» **TEKS HALAMAN**:
┄┄┄┄┄┄┄┄┄┄
Friday, October 29, 2010

Jangan Sebut Mbah Maridjan Bodoh Karena Setia Sampai Mati!!!

Temen-temen pasti mengenal sosok seorang pria separuh baya yang sering di panggil dengan nama Mbah Maridjan. Siapa sebenarnya Mbah Maridjan? Kenapa belakangan ini dia jadi sorotan publik? Kenapa banyak orang yang malah menyebut Mbah Maridjan bodoh?

Mbah Maridjan memang bukan siapa-siapa. Tetapi, kakek berusia 83 tahun itu memperoleh perhatian khusus di antara puluhan korban Merapi yang dikuburkan kemarin. Isak tangis ribuan orang mengiringinya ke liang lahat.
┄┄┄┄┄┄┄┄┄┄
» **TUGAS DIKERJAKAN**:
1. Jawab pertanyaan berikut berdasarkan tulisan tentang Mbah Maridjan:
(a) Berapa usia Mbah Maridjan?
(b) Di antara korban apa Mbah Maridjan memperoleh perhatian khusus?
(c) Apa yang mengiringi Mbah Maridjan ke liang lahat?
2. Lanjutkan tulisan tentang Mbah Maridjan setelah kalimat terakhirnya.

» **DATA TERSEDIA**:
┄┄┄┄┄┄┄┄┄┄
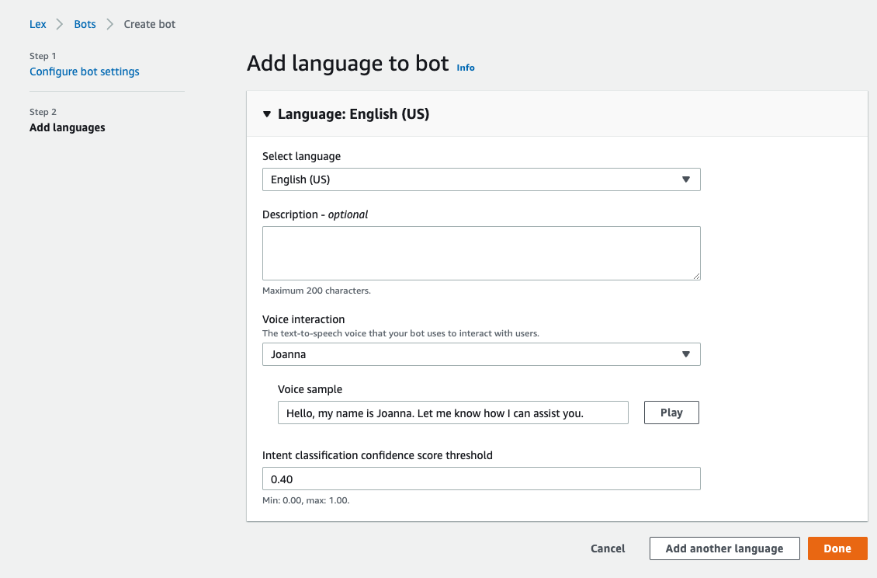Click the Info link beside page title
┄┄┄┄┄┄┄┄┄┄
» **JAWABAN**:
1.
(a) 83 tahun.
(b) Di antara puluhan korban Merapi yang dikuburkan kemarin.
(c) Isak tangis ribuan orang.

2.
Publik menghormati Mbah Maridjan karena dia adalah contoh paripurna tentang ketaatan pada perintah sampai mati. Mayatnya yang ditemukan dalam posisi sujud menjelaskan sebuah rasionalitas lain yang dipuja sampai akhir hayat tanpa kompromi.

Modernitas tidak selamanya sanggup menjelaskan apa yang dilakoni dengan totalitas oleh seorang Mbah Maridjan.

Dalam soal nilai kesetiaan dan tanggung jawab, rasionalitas sering gagal menerjemahkan batas di antara keduanya. Postulat modern menyebutkan kesetiaan dan tanggung jawab memiliki dosis, ada ambang batas.

Di atas takaran itu, modernitas menganggap kesetiaan sebangun dengan kekonyolan. Orang yang mempertaruhkan nyawa demi tanggung jawab dan kesetiaan diartikan sebagai ketololan.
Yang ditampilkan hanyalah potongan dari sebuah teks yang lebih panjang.